WHAT TO PRODUCE: Your output should be one number, which is how many lines in the material contain "height".

PROVIDED INFORMATION:
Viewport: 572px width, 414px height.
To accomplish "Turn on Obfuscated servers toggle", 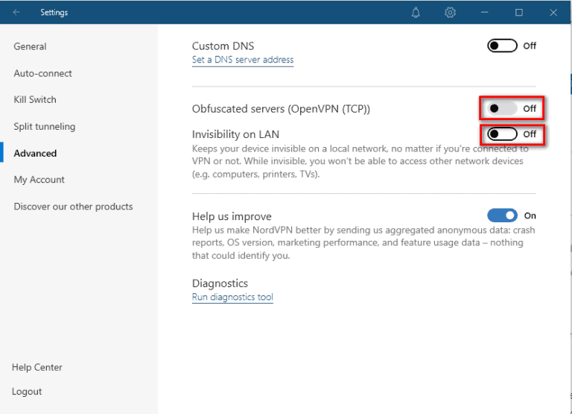I will coord(502,108).
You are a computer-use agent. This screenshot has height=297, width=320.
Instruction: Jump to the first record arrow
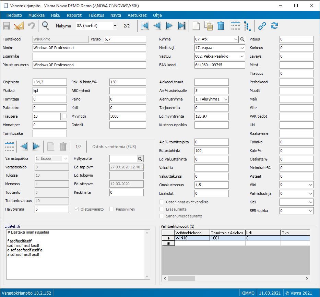tap(145, 26)

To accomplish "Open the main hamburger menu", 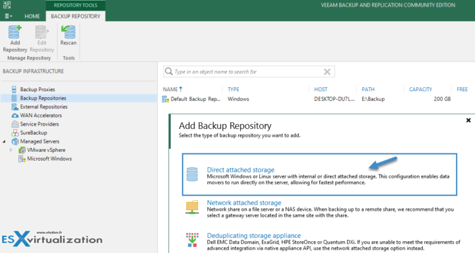I will [8, 16].
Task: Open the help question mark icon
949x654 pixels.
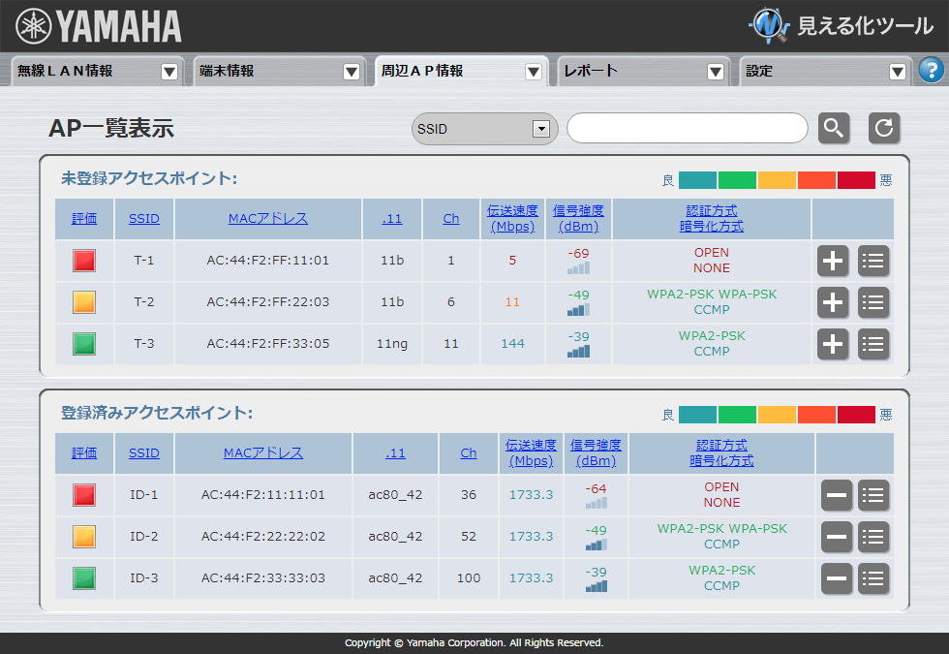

OUTPUT BELOW: 2